How Checkpoints Work
When you configure your SSIS package to use
checkpoints, SSIS maintains a record of the control flow executables that have
successfully run. In addition, SSIS records the current values of user-defined
variables.
SSIS stores the checkpoint information in an
XML file whose name and location you specify when you configure your package to
use checkpoints. When the package runs, SSIS takes the following steps to
implement checkpoints:
- 1. Creates the XML file.
- 2. Records the current values of user-defined variables.
- 3. Records each executable that successfully runs.
- 4. Takes one of the following two actions:
o Saves the file if the package stops running on
an executable configured to use checkpoints.
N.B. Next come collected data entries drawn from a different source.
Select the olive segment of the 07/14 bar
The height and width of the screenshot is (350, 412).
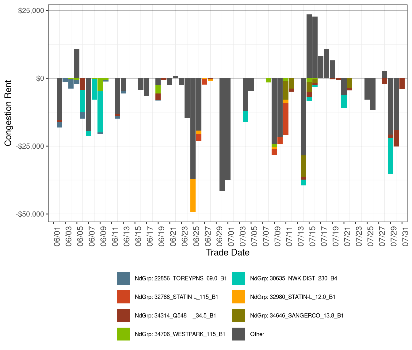tap(303, 166)
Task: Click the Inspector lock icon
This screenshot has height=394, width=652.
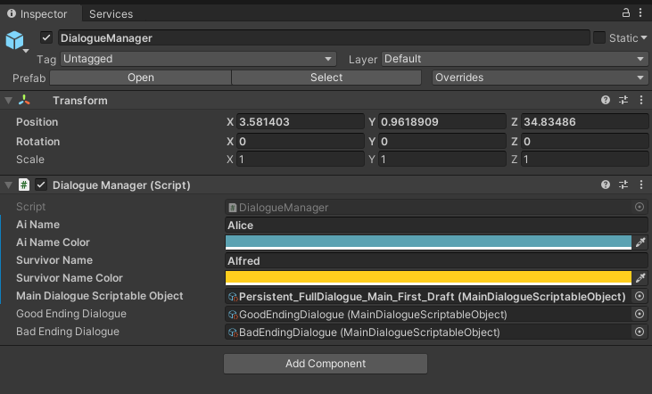Action: [626, 12]
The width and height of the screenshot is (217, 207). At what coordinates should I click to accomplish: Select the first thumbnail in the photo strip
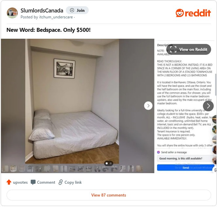5,169
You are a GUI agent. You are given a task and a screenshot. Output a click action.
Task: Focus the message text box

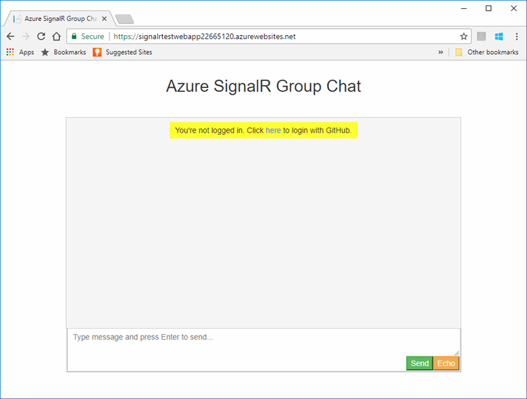262,342
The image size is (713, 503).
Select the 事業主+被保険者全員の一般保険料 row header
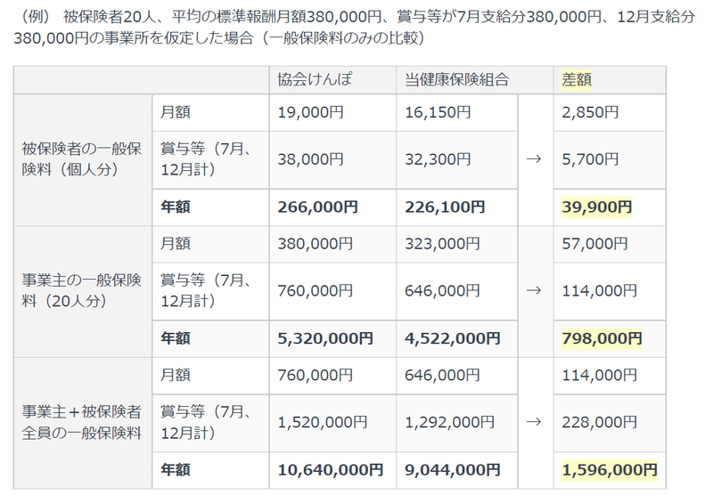point(83,423)
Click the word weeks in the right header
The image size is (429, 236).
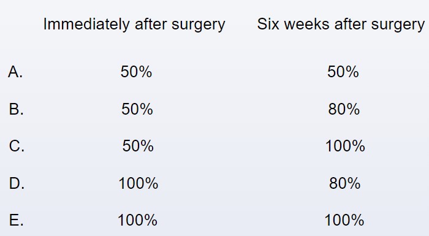point(307,24)
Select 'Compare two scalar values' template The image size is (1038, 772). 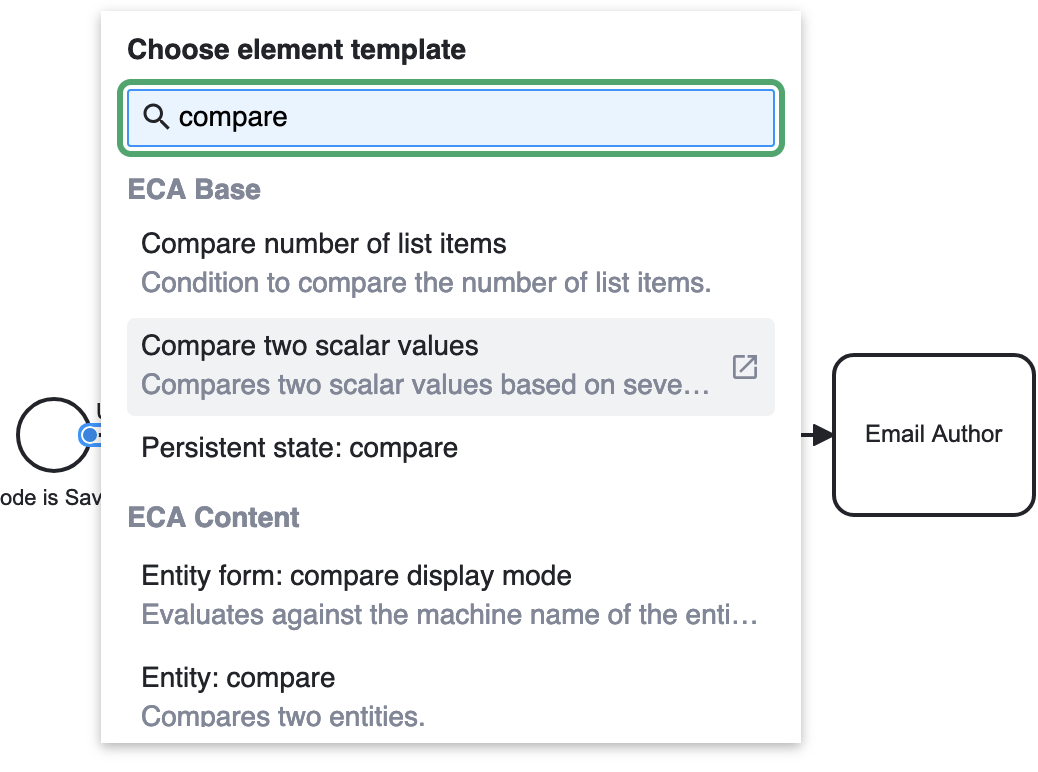click(310, 346)
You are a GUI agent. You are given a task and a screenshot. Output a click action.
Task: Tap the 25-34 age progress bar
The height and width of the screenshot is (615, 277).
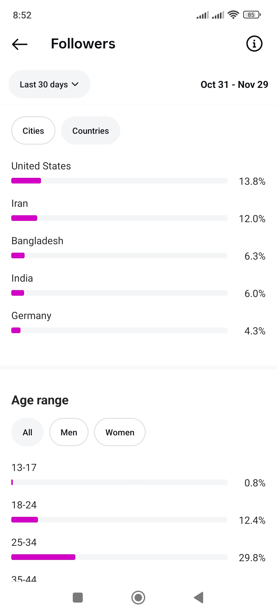click(119, 557)
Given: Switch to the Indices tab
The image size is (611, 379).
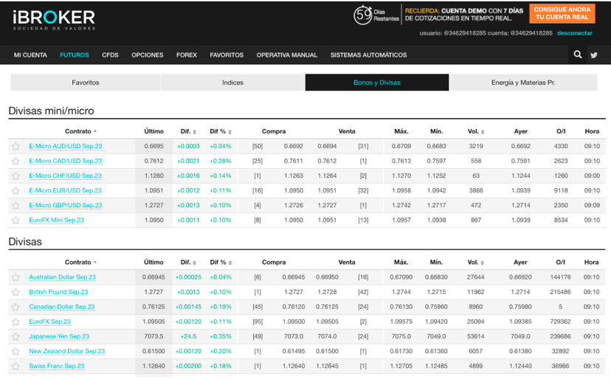Looking at the screenshot, I should pyautogui.click(x=232, y=83).
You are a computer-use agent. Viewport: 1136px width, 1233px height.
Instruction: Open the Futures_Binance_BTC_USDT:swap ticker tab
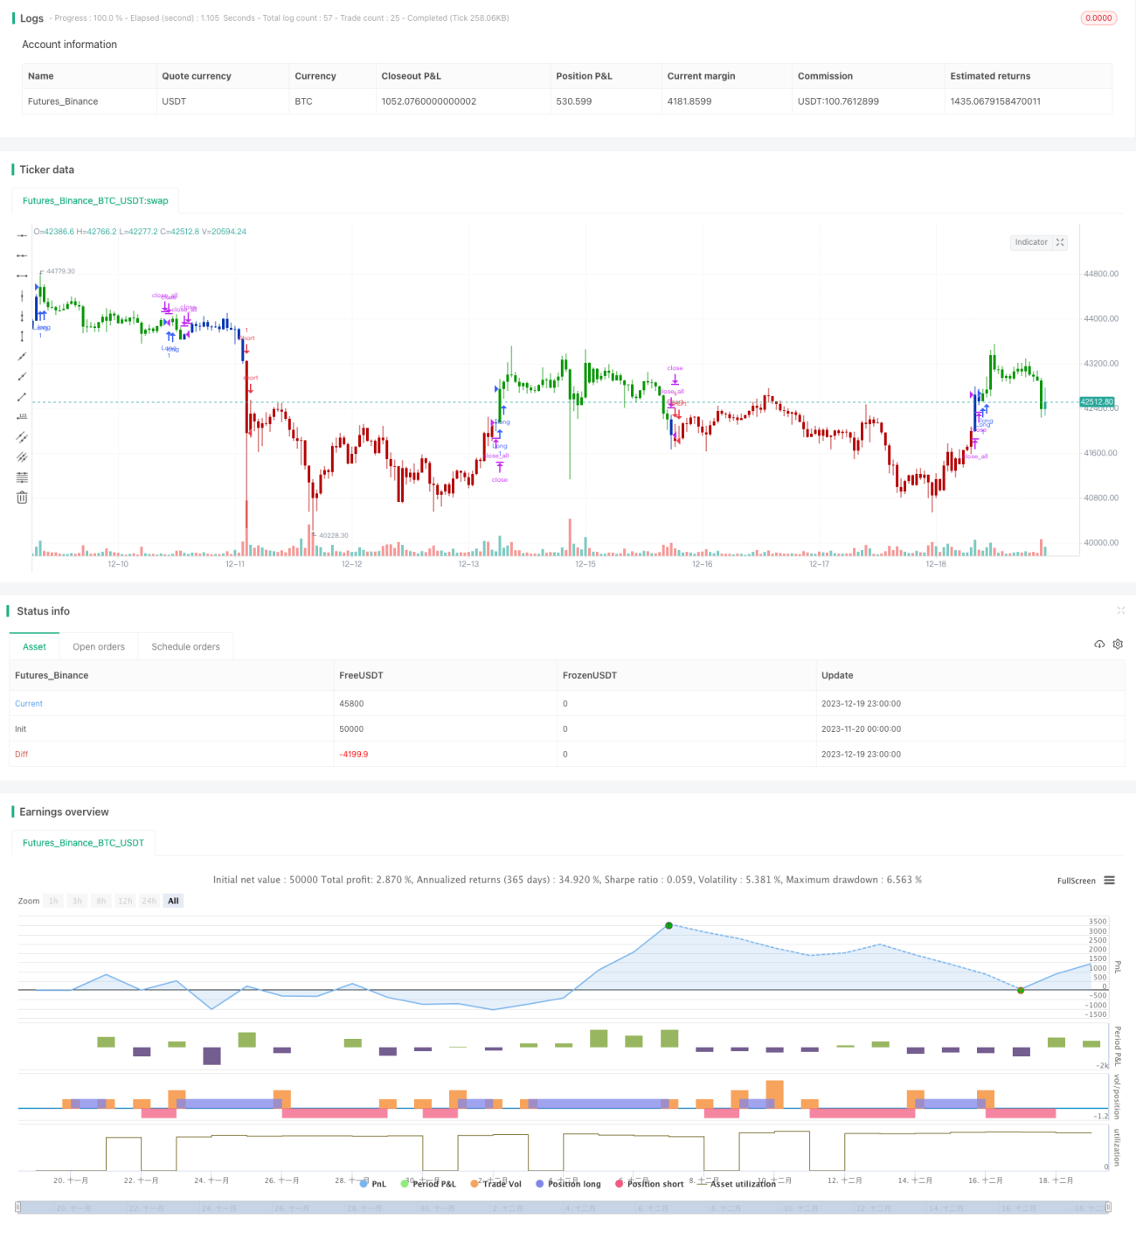point(95,201)
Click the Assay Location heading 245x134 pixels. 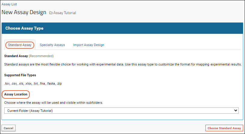pyautogui.click(x=16, y=95)
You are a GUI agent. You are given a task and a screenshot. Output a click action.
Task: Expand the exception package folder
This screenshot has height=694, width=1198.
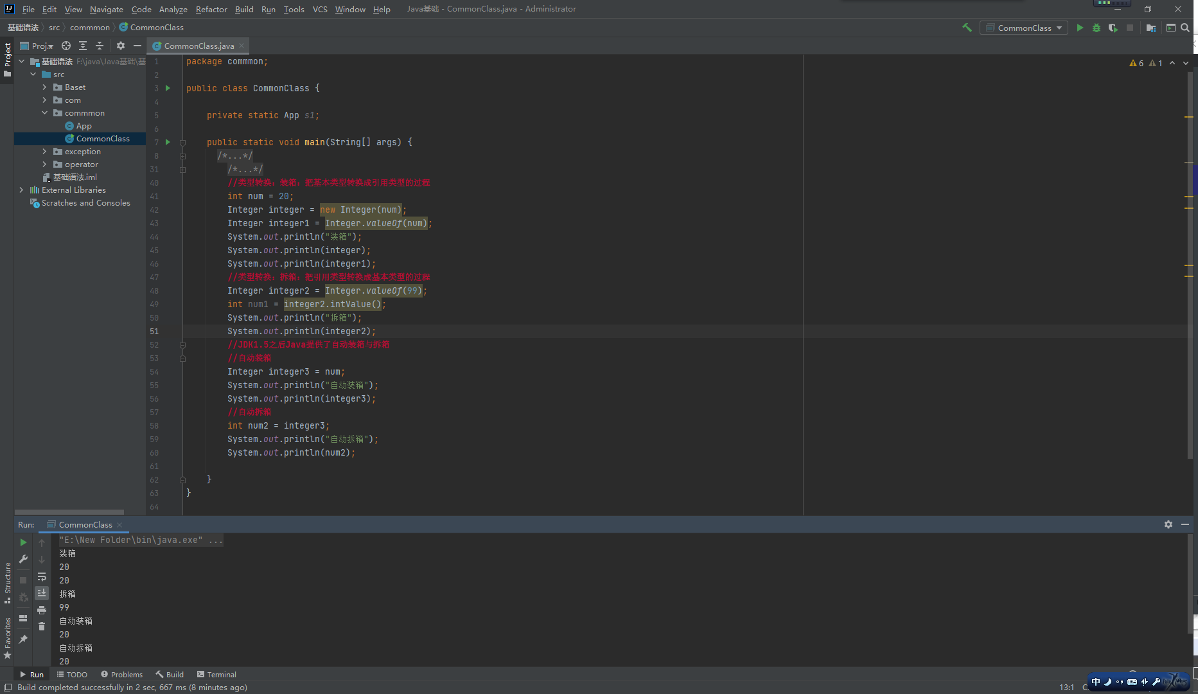44,152
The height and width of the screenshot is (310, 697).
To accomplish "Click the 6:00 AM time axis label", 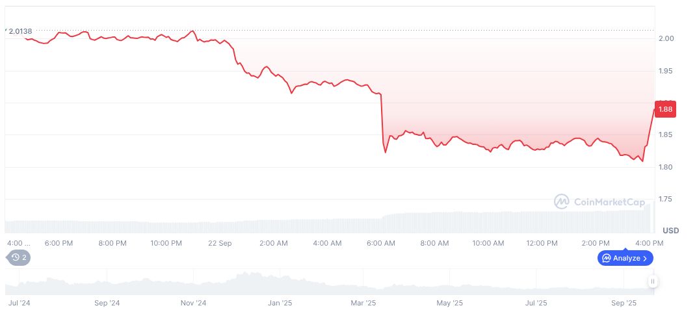I will click(x=380, y=243).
o Deletes the file if the entire package runs
successfully.
If you configure a package to use checkpoints
and that package fails during execution, SSIS will reference the checkpoint
file if you try to rerun the package. SSIS will first retrieve the current variable
values as they existed prior to package failure and, based on the last
successful executable to run, start running the package where it left off, that
is, from the point of failure onward, assuming you’ve addressed the issue that
caused the failure in the first place.
Configuring
Checkpoints
To implement checkpoints in your package, you
must configure several properties at the package level:
·
CheckpointFileName: Specifies the full path and filename of
your checkpoint file.
·
CheckpointUsage: Specifies when to use checkpoints. The
property supports the following three options:
- o Never: A checkpoint file is not used.
- o IfExists: A checkpoint file is used if one exists. This option is the one most commonly used if enabling checkpoints on a file.
- o Always: A checkpoint file must always be used. If a file doesn’t exist, the package fails.
·
SaveCheckpoints: Specifies whether the package saves
checkpoints. Set to True to enable checkpoints on the package.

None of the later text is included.